ABOUT THIS EXERCISE: Below are some records; quote exactly the lines from the one that contains "Switch to the Scene tab" through the one that contains "Click the green ON", inclusive, and no others.

Stored data entries:
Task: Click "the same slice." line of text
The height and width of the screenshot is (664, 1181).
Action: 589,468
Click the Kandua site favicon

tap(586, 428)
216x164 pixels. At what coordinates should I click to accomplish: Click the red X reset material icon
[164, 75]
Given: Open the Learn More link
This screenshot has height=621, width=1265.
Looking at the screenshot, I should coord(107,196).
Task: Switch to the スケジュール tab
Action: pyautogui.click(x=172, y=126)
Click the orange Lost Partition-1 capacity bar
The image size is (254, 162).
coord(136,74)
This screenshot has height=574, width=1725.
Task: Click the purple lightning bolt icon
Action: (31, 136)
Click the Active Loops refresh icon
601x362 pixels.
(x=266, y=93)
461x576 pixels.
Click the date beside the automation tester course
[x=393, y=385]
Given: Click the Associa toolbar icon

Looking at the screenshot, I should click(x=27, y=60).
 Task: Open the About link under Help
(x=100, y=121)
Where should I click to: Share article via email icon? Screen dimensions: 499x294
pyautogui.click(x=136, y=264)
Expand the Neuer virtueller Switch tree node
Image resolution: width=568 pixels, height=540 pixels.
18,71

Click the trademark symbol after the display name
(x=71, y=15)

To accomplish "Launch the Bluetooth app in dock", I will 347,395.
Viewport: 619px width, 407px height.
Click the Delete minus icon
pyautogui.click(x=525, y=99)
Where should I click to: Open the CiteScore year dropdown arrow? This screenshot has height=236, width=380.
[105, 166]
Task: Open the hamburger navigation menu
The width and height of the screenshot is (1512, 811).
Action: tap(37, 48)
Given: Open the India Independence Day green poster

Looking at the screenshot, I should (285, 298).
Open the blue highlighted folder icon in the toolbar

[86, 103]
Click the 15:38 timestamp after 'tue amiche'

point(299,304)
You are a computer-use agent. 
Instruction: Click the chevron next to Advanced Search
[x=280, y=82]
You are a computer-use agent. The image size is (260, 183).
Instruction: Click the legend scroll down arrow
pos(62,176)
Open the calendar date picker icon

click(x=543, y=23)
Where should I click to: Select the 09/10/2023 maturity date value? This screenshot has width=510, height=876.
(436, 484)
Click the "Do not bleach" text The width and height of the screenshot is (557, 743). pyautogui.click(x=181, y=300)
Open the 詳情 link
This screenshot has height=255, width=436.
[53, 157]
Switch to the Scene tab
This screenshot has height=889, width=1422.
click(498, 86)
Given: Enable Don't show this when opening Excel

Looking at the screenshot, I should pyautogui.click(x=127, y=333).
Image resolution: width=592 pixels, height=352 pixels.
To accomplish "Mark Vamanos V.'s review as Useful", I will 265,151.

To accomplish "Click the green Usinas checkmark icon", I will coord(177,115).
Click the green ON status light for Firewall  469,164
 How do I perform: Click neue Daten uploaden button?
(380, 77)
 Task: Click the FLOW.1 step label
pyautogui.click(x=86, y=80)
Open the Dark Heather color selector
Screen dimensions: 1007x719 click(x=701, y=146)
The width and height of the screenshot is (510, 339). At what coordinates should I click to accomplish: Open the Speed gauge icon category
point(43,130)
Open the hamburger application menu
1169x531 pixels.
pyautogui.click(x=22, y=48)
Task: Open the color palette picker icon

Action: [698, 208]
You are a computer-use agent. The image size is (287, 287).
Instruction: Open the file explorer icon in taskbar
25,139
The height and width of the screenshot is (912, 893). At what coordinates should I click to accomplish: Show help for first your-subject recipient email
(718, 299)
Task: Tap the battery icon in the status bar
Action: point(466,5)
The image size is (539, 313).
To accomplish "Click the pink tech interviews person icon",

EXERCISE ANSWER:
Switch to the Scene tab
This screenshot has height=889, width=1422.
click(498, 86)
Given: Enable Don't show this when opening Excel

Looking at the screenshot, I should pyautogui.click(x=127, y=333).
Image resolution: width=592 pixels, height=352 pixels.
To accomplish "Mark Vamanos V.'s review as Useful", I will 265,151.

To accomplish "Click the green Usinas checkmark icon", I will coord(177,115).
Click the green ON status light for Firewall  469,164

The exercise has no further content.